Copy out the lines of the records below, and only those lines, from the one with "Task: Click Google logo under Maddi's review" through the one with "The width and", exactly as they appear.

_GIVEN ENTRIES_
■ ■ ■ ■ ■

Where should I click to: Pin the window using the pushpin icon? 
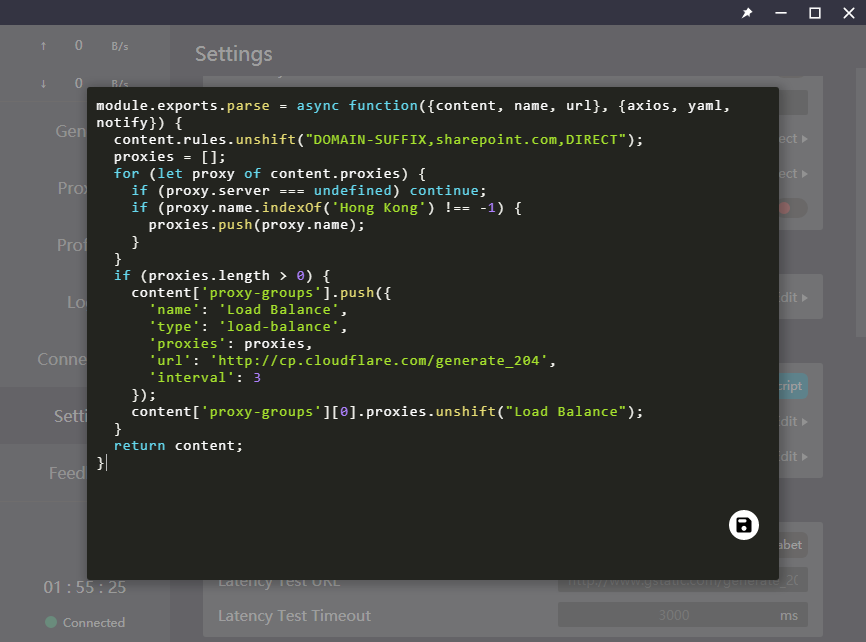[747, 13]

■ ■ ■ ■ ■

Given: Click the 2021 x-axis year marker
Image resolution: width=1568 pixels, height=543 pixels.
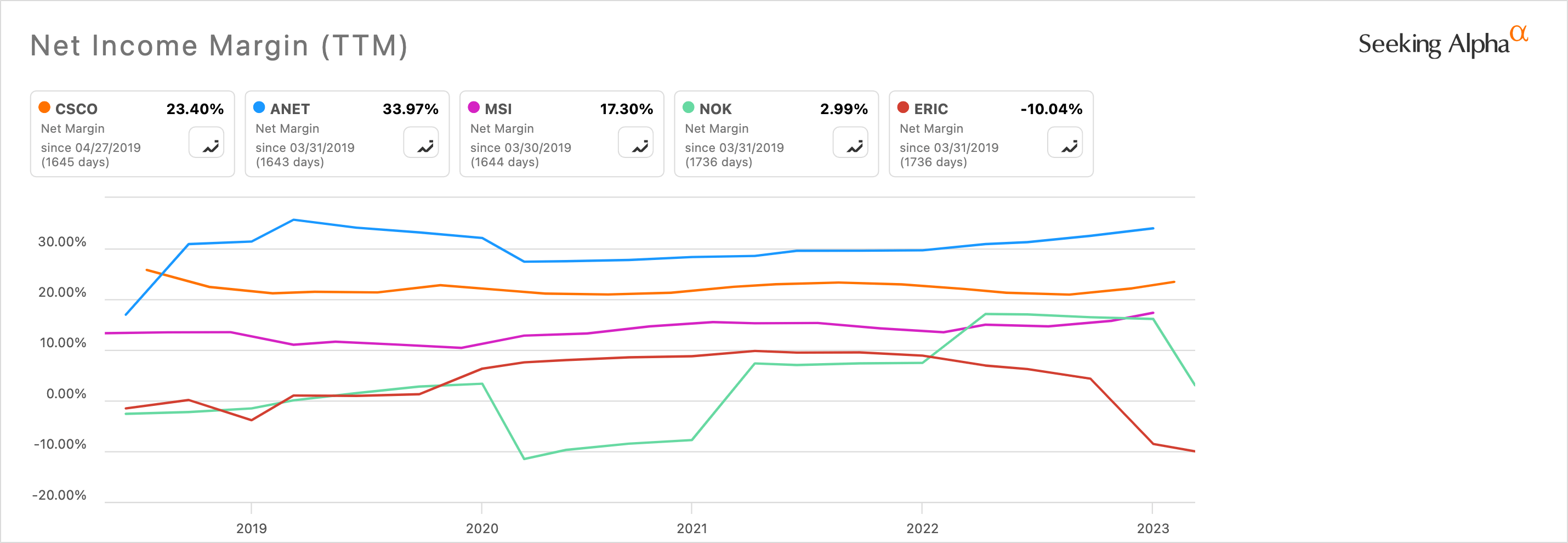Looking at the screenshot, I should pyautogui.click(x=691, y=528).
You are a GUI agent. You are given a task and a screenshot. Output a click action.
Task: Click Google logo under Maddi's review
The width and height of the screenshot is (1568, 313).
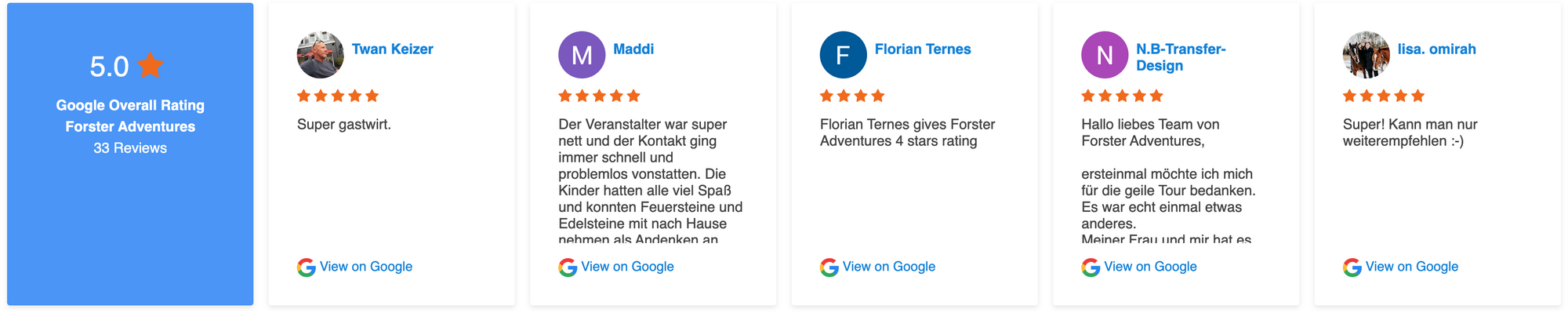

■ ■ ■ ■ ■

_RESPONSE TO THIS TASK_
Task: Click Google logo under Maddi's review
The width and height of the screenshot is (1568, 313).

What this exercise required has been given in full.